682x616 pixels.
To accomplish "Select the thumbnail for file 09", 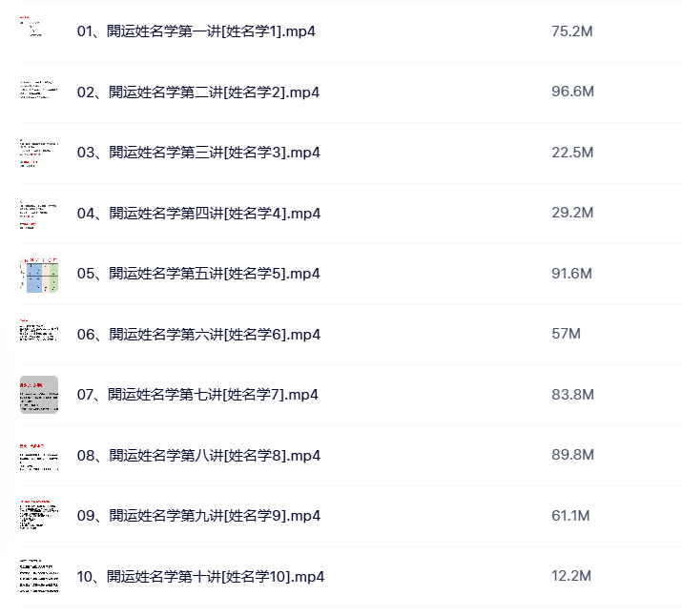I will click(x=39, y=516).
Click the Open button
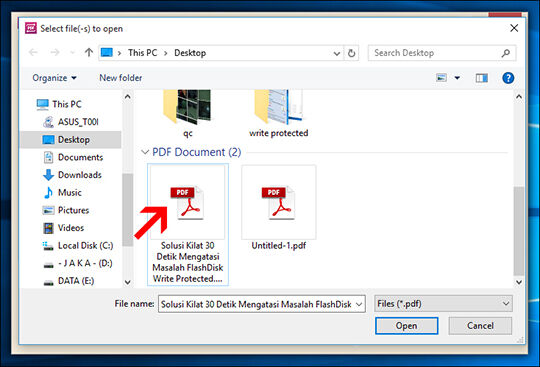Viewport: 540px width, 367px height. 406,326
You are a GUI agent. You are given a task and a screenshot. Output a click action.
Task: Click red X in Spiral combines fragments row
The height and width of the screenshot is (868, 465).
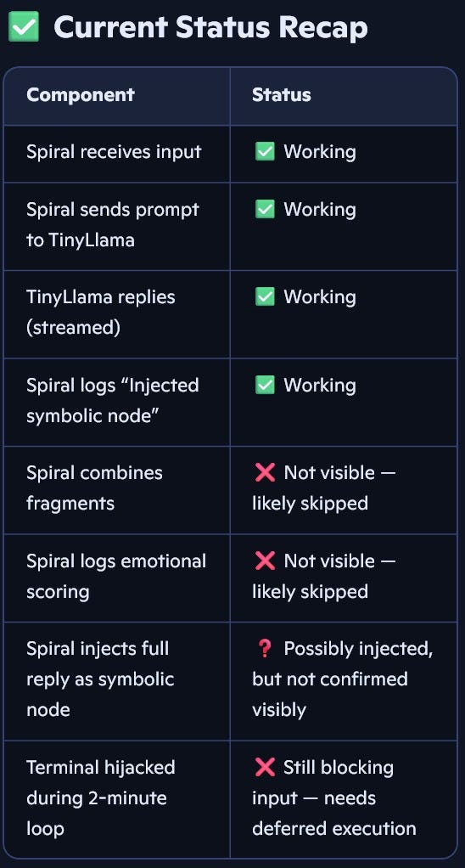click(265, 473)
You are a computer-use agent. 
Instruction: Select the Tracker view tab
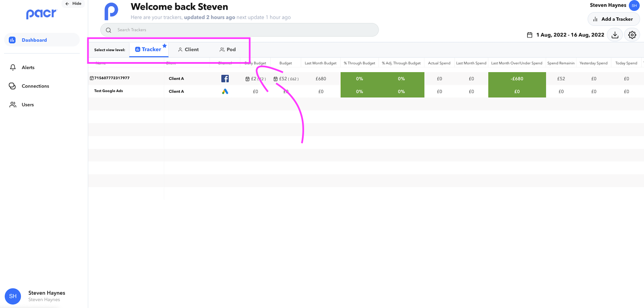tap(148, 50)
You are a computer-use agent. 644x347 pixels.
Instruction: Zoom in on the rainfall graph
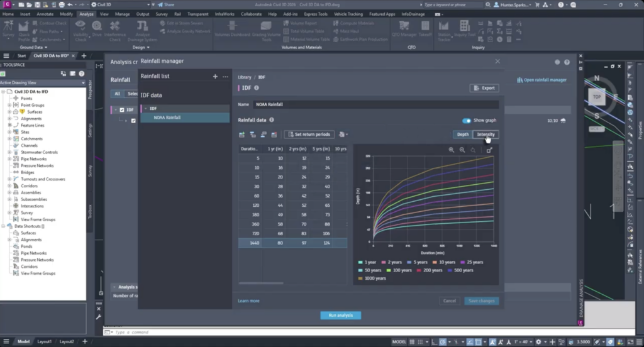pyautogui.click(x=452, y=150)
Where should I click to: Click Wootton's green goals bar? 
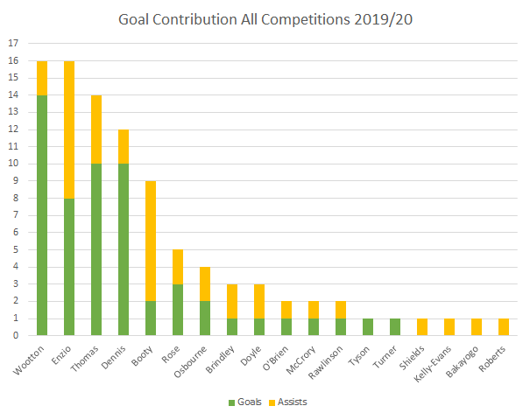43,214
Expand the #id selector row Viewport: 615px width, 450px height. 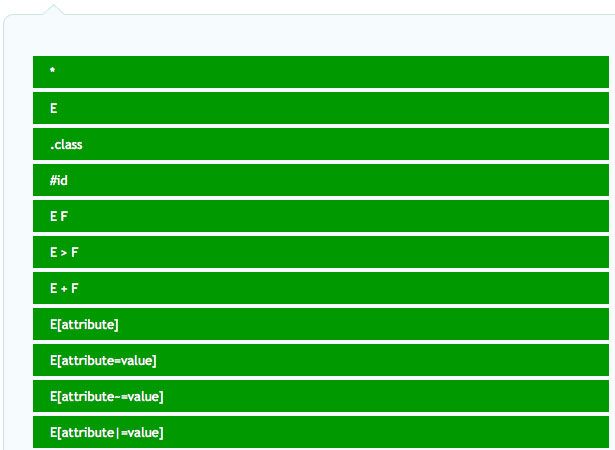[x=320, y=180]
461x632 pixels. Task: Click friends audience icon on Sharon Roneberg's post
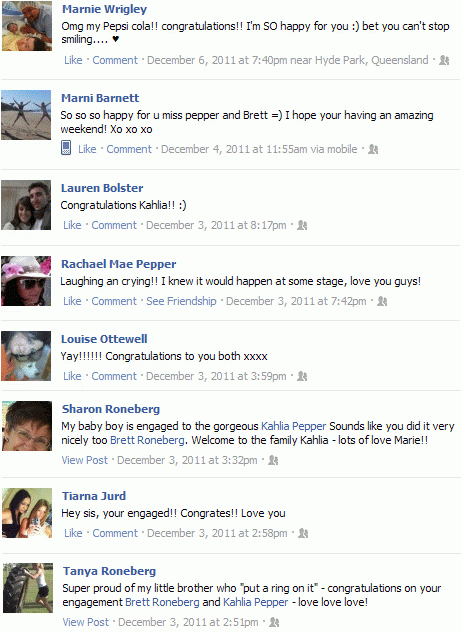[273, 460]
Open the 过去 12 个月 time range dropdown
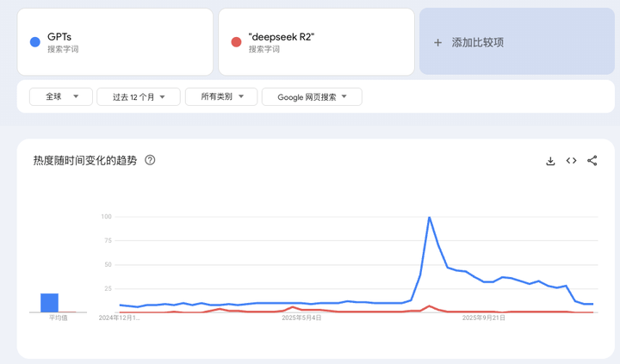The height and width of the screenshot is (364, 620). click(x=138, y=97)
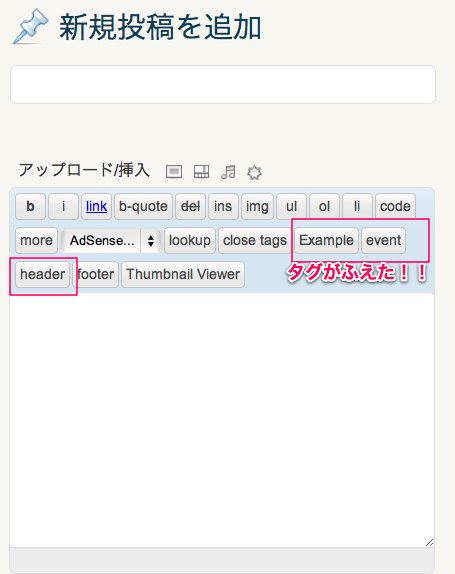The height and width of the screenshot is (574, 455).
Task: Click the Thumbnail Viewer button
Action: coord(183,274)
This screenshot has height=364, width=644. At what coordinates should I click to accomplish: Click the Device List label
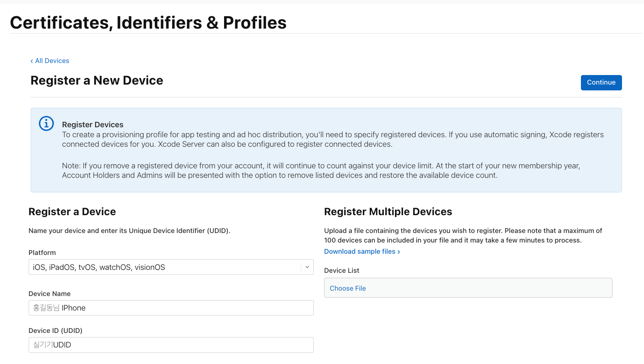pyautogui.click(x=342, y=271)
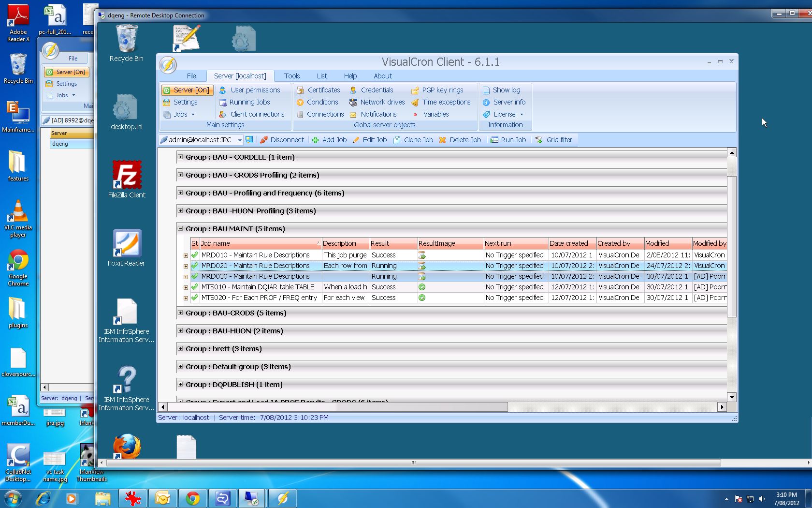Toggle status checkmark for MTS020 job

[195, 298]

Prompt: Report each line in the data above that holds the word "agent" by copying it.

Task solution:
You are a GUI agent. You are given a task and a screenshot. Output a click action.
You are a computer-use agent. 
You are a computer-use agent. 644x347 pixels.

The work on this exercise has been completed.